#!/bin/bash
#
# Copyright (c) 2016 Wind River Systems, Inc.
#
# SPDX-License-Identifier: Apache-2.0
#

#
# The patching subsystem provides a patch-functions bash source file
# with useful function and variable definitions.
#
. /etc/patching/patch-functions

#
# We can now check to see what type of node we're on, if it's locked, etc,
# and act accordingly
#

#
# Declare an overall script return code
#
declare -i GLOBAL_RC=$PATCH_STATUS_OK

#
# Handle restarting Cinder services
#

# Syntax:("<service_name>   <timeout>     <initialize_interval>      <behavior after timeout>"\)
SERVICES=("cinder-volume    30            30                        kill"\
          "cinder-scheduler 50            20                        kill"\
          "cinder-api       30            20                        kill")
# where:
#   <service_name> = name of executable file reported by ps
#   <timeout> = how much to wait for the process to gracefully shutdown
#   <behavior after timeout> = either 'kill' the process with SIGKILL or 'leave' it running
#            the idea is to avoid leaving behind processes that are degraded, better have 
#            new ones re-spawn
#   <initialize interval> = how much to wait before the new process can be considered available.
#            The processes are restarted by sm by running the ocf scripts at
#            /usr/lib/ocf/resource.d/openstack/cinder-*. These scripts have a very good service init
#            monitoring routine. We just have to make sure that they don't hang while restarting.
#            The values are taken from SM, but we don't wait for any retry.
#            Note: cinder-volume timeout is set to 180 secs in sm which is too much for our controlled
#            restart


function get_pid {
    local service=$1
    PID=$(cat /var/run/resource-agents/$service.pid)
    echo "$PID"
}

if is_controller
then
    # Cinder services only run on the controller

    if [ ! -f $PATCH_FLAGDIR/cinder.restarted ]
    then
        touch $PATCH_FLAGDIR/cinder.restarted
        # cinder-volume uses this to know that its new process was restarted by in-service patching
        touch $PATCH_FLAGDIR/cinder.restarting 
        for s in "${SERVICES[@]}"; do
            set -- $s
            service="$1"
            timeout="$2"
            initialize_interval="$3"
            after_timeout="$4"
            new_process="false"

            # Check SM to see if service is running
            sm-query service $service | grep -q 'enabled-active'
            if [ $? -eq 0 ]
            then
                loginfo "$0: Restarting $service"

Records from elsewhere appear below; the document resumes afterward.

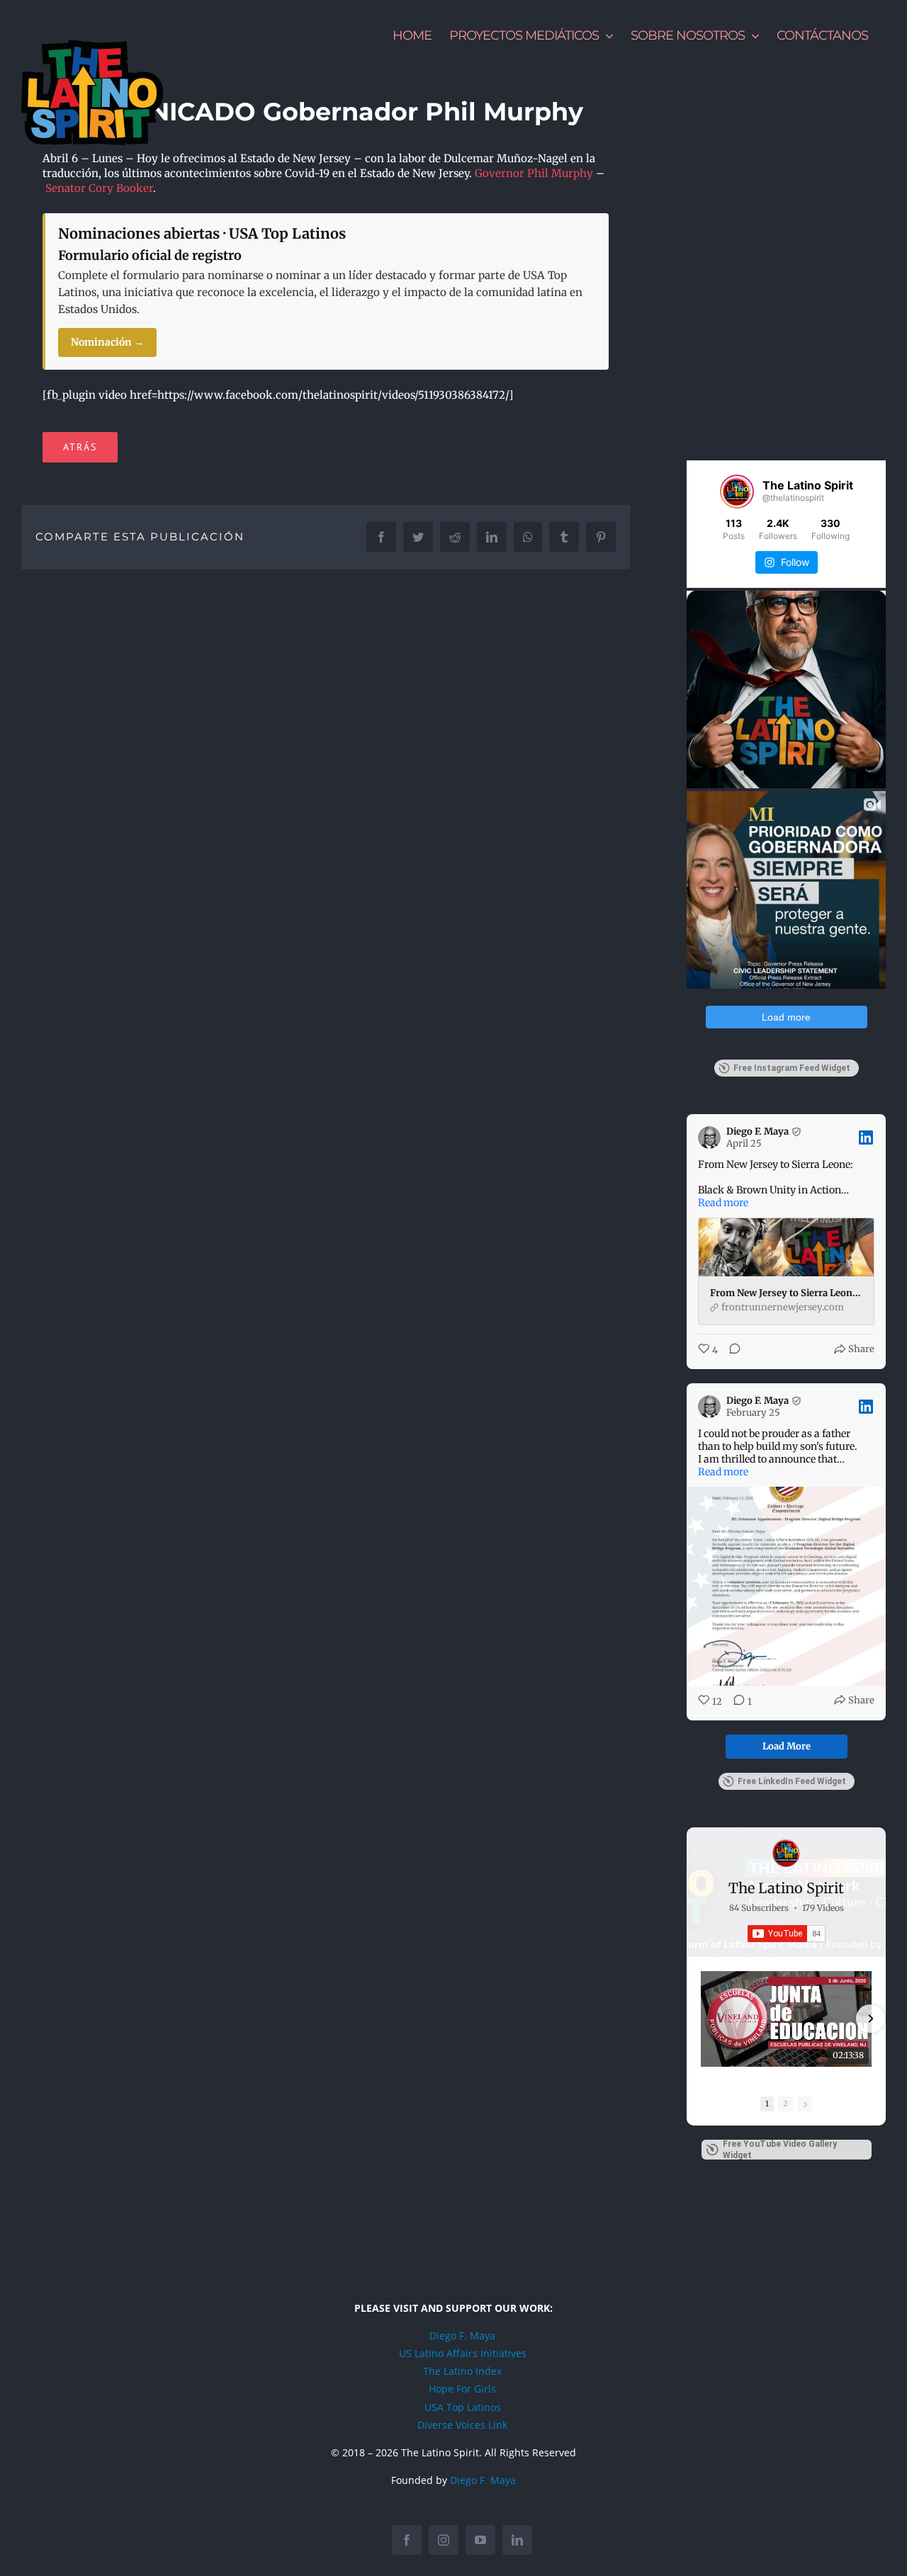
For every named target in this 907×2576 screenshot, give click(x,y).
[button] (702, 2018)
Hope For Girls (462, 2388)
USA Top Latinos (462, 2407)
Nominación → (107, 342)
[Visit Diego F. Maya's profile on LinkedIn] (712, 1137)
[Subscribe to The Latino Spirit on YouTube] (787, 1933)
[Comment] (730, 1350)
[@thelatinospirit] (737, 491)
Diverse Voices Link (462, 2425)
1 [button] (767, 2104)
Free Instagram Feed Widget (791, 1068)
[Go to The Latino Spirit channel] (786, 1853)
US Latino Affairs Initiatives (462, 2353)
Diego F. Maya (462, 2335)
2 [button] (785, 2104)
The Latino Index (462, 2371)
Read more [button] (723, 1202)
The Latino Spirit (786, 1888)
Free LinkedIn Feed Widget (792, 1781)
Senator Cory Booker (99, 188)
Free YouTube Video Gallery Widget (780, 2150)
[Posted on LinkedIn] (865, 1137)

                # Get  PID
                PID=$(get_pid $service)

                # Send restart signal to process
                kill -s TERM $PID

                # Wait up to $timeout seconds for service to gracefully recover
                let -i UNTIL=$SECONDS+$timeout
                while [ $UNTIL -ge $SECONDS ]
                do
                    # Check to see if we have a new process
                    NEW_PID=$(get_pid $service)
                    if [[ "$PID" != "$NEW_PID" ]]
                    then
                        # We have a new process
                        new_process="true"
                        break
                    fi

                    # Still old process? Let's wait 5 seconds and check again
                    sleep 5
                done

                # Do a hard restart of the process if we still have the old one
                NEW_PID=$(get_pid $service)
                if [[ "$PID" == "$NEW_PID" ]]
                then
                    # we have the old process still running!
                    if [[ "$after_timeout" == "kill" ]]
                    then
                        loginfo "$0: Old process of $service failed to gracefully terminate in $timeout, killing it!"
                        # kill the old process
                        kill -s KILL $PID
                        # wait for a new process to be restarted by sm
                        let -i UNTIL=$SECONDS+10
                        while [ $UNTIL -ge $SECONDS ]
                        do
                            sleep 1
                            # Check to see if we have a new process
                            NEW_PID=$(get_pid $service)
                            if [[ !  -z  "$NEW_PID"  ]] && [[ "$PID" != "$NEW_PID" ]]
                            then
                                loginfo "$0: New process of $service started"
                                new_process="true"
                                break
                            fi
                        done
                    fi
                fi
 
                # Wait for the new process to complete initialisation
                if [[ "$new_process" == "true" ]]
                then
                    let -i UNTIL=$SECONDS+$initialize_interval
                    while [ $UNTIL -ge $SECONDS ]
                    do
                        # Note: Services are restarted by sm which runs the ocf start script.
                        # Sm reports enabled-active only *after* those scripts return success
                        sm-query service $service | grep -q 'enabled-active'
                        if [ $? -eq 0 ]
                        then
                            loginfo "$0: New process of $service started correctly"
                            break
                        fi
                        sleep 1
                    done
                fi

                sm-query service $service | grep -q 'enabled-active'
                if [ $? -ne 0 ]
                then
                    # Still not running! Clear the flag and mark the RC as failed
                    loginfo "$0: Failed to restart $service"
                    rm -f $PATCH_FLAGDIR/$service.restarted
                    GLOBAL_RC=$PATCH_STATUS_FAILED
                    sm-query service $service
                    break
                    # Note: break if any process in the SERVICES list fails
                fi
           fi
        done
    fi
fi
#
# Exit the script with the overall return code
#
rm -f $PATCH_FLAGDIR/cinder.restarting
exit $GLOBAL_RC